▶ AIM OF THE TASK: Transcribe the records verbatim, beginning at the line that contains "Given: Select the second" and continuing through the final line of the records.

>> Begin DATA PROVIDED

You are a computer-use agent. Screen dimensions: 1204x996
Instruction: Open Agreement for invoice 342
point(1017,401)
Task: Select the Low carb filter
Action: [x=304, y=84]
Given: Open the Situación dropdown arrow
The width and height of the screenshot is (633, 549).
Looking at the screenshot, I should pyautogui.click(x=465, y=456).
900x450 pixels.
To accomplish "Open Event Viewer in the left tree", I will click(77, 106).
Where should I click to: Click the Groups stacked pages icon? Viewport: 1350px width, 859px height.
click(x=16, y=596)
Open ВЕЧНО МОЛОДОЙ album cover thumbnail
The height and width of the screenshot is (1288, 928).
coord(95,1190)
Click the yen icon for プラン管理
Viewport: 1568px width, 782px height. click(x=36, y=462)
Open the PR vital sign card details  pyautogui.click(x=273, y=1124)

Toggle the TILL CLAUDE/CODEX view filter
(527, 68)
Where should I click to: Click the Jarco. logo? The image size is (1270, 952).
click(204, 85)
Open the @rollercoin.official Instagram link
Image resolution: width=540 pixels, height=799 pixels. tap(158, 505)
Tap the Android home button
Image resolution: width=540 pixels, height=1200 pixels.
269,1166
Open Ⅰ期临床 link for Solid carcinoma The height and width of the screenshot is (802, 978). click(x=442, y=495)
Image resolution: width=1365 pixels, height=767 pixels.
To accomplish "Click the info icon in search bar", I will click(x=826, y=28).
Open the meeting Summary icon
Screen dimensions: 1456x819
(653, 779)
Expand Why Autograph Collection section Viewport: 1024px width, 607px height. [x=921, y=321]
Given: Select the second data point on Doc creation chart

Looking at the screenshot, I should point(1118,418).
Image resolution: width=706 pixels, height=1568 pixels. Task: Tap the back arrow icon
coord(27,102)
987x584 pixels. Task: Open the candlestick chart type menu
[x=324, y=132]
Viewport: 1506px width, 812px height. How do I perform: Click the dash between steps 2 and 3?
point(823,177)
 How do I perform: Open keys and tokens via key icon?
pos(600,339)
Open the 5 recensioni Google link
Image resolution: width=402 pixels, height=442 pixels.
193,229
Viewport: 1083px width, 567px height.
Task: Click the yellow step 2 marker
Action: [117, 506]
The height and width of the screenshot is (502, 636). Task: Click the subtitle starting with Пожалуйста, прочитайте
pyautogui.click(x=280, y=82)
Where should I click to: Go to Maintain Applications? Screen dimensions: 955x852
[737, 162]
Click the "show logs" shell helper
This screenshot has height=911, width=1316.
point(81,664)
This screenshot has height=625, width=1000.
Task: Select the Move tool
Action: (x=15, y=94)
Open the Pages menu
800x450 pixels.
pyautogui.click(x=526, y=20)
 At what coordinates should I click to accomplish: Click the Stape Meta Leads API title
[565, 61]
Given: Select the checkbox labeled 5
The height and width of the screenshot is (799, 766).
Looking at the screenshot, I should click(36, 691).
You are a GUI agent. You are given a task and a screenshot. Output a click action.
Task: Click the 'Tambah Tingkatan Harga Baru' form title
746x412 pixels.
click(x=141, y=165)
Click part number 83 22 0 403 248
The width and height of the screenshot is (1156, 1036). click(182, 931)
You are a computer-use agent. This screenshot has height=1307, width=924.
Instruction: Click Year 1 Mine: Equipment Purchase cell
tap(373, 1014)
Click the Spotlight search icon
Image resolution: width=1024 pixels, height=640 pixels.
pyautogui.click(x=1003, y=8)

>> End DATA PROVIDED

▶ RESPONSE TO THIS TASK:
Given: Select the second data point on Doc creation chart

Looking at the screenshot, I should point(1118,418).
Image resolution: width=706 pixels, height=1568 pixels. Task: Tap the back arrow icon
coord(27,102)
987x584 pixels. Task: Open the candlestick chart type menu
[x=324, y=132]
Viewport: 1506px width, 812px height. How do I perform: Click the dash between steps 2 and 3?
point(823,177)
 How do I perform: Open keys and tokens via key icon?
pos(600,339)
Open the 5 recensioni Google link
Image resolution: width=402 pixels, height=442 pixels.
193,229
Viewport: 1083px width, 567px height.
Task: Click the yellow step 2 marker
Action: [117, 506]
The height and width of the screenshot is (502, 636). Task: Click the subtitle starting with Пожалуйста, прочитайте
pyautogui.click(x=280, y=82)
Where should I click to: Go to Maintain Applications? Screen dimensions: 955x852
[737, 162]
Click the "show logs" shell helper
This screenshot has height=911, width=1316.
point(81,664)
This screenshot has height=625, width=1000.
Task: Select the Move tool
Action: (x=15, y=94)
Open the Pages menu
800x450 pixels.
pyautogui.click(x=526, y=20)
 At what coordinates should I click to accomplish: Click the Stape Meta Leads API title
[565, 61]
Given: Select the checkbox labeled 5
The height and width of the screenshot is (799, 766).
Looking at the screenshot, I should click(36, 691).
You are a GUI agent. You are given a task and a screenshot. Output a click action.
Task: Click the 'Tambah Tingkatan Harga Baru' form title
746x412 pixels.
click(x=141, y=165)
Click part number 83 22 0 403 248
The width and height of the screenshot is (1156, 1036). click(182, 931)
You are a computer-use agent. This screenshot has height=1307, width=924.
Instruction: Click Year 1 Mine: Equipment Purchase cell
tap(373, 1014)
Click the Spotlight search icon
Image resolution: width=1024 pixels, height=640 pixels.
pyautogui.click(x=1003, y=8)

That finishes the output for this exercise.